As for the embargoes, I suspect most people of AOC's generation agree with her (as do I):  what's the point of those now?  I never really understood them and I was around when they were imposed. We can critique any sanctions on any country on the basis it hurts the people, but we can't say that about Cuba?

That the Cubans deserve a better government goes without saying.  That the U.S. has done anything constructive towards that end since Castro took power, is a point of argument.  That we should work multinationally to help the Cuban people, is clear.

Anything else is just eyewash.

*Yes, the Florida law is a terrible law, and watching this protest undermine the very justification for it cooked up by the Florida legislature is like watching a raging river undermine the foundations of a bridge to nowhere that nobody wanted built anyway except the contractor who got the public contract.  Very simply, you can't enforce a law selectively:  allow protests over conditions in Cuba, but not over conditions in Florida, or the death of George Floyd, etc.  Authorities in Orlando have destroyed whatever foundation the State of Florida thought it had for that law.  It's a bit of shadenfreude to see it, that's all.

1 comment:

  1. The embargo was supposed to bring down the Castro government - how long you keep an obviously failed policy doesn't depend on it being any more likely to not work going on to its seventh decade. What it gave was an excuse in Cuba as to why things didn't work very well.

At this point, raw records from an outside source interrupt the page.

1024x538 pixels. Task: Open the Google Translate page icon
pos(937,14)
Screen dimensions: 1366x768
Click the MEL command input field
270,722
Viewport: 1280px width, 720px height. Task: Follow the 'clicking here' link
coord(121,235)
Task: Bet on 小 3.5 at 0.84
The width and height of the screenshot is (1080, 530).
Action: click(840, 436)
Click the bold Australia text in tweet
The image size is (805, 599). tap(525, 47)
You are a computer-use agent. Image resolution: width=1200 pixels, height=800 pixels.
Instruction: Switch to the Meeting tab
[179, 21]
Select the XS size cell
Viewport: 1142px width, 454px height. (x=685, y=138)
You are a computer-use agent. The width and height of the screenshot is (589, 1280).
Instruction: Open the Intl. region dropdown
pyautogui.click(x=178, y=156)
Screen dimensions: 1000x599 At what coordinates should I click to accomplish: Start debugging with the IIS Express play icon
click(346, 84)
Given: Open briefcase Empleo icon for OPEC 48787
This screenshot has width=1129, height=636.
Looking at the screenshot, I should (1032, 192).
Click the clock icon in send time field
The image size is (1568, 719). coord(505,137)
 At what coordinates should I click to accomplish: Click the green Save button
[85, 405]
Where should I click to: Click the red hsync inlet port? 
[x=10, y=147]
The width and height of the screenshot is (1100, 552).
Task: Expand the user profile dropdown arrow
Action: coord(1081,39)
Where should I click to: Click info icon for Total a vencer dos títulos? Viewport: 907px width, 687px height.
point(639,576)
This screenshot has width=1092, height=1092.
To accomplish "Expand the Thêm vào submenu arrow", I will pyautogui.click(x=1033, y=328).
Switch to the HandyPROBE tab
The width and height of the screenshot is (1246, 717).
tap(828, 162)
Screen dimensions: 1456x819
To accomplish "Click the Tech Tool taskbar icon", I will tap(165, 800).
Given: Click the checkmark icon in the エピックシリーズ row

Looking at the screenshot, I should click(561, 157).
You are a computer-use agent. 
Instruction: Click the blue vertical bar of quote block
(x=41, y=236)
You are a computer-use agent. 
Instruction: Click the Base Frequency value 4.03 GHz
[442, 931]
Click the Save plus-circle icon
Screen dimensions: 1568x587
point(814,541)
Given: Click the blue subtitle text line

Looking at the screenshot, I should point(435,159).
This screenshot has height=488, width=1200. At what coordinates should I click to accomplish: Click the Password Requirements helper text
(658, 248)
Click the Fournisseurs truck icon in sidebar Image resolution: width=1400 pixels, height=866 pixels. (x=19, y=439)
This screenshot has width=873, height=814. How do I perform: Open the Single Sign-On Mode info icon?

    Florida is the kind of place that makes me wish some states could be put in custodial care until it recovers basic competence. I wonder what percentage of its voters are suffering dementia, both biological and Murdoch based.

    Carville's relevance pretty much ended about 1993. Once he married the devil I figured he probably wasn't going to have much of use to making progress. I wish someone would pull his number from the rolodexes and off of the call lists of the media.